Peripapillary retinal blood flow in normal tension glaucoma

H S Chung 1, A Harris 1, L Kagemann 1, B Martin 1
PMCID: PMC1722989  PMID: 10434872

Abstract

AIMS—To determine if normal tension glaucoma (NTG) patients differ from age matched controls in blood flow to the peripapillary retina, as measured with confocal scanning laser Doppler flowmetry (cSLDF; "Heidelberg retinal flowmetry").
METHODS—12 NTG patients and 12 age matched controls were compared using (a) 10 × 10 pixel boxes (the instrument default sample size), taken from the nasal and temporal peripapillary retina, (b) the average from two of these boxes, and (c) every qualifying pixel within the peripapillary retina.
RESULTS—Patients and controls did not differ in blood flow measured using the default sample from a single 10 × 10 pixel box, placed in either the temporal or nasal peripapillary retina, or expressed as the average from these two boxes.
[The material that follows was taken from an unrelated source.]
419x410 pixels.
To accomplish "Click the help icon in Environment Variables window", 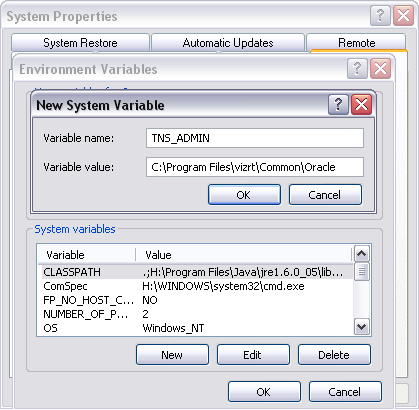I will 357,69.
However, in histograms using every pixel from the peripapillary retina, NTG patients displayed significantly higher percentages of minimal flow pixels (defined as less than one arbitrary unit of flow: 30% v 19%, p <0.01), and significantly lower flow in the 25th, 50th, and 75th percentile flow pixel (each p <0.05) than did age matched controls.
CONCLUSION—NTG is characterised by reduced blood flow in the peripapillary retina, a result suggesting that blood flow deficits accompany, and perhaps may contribute to, disease development in these patients.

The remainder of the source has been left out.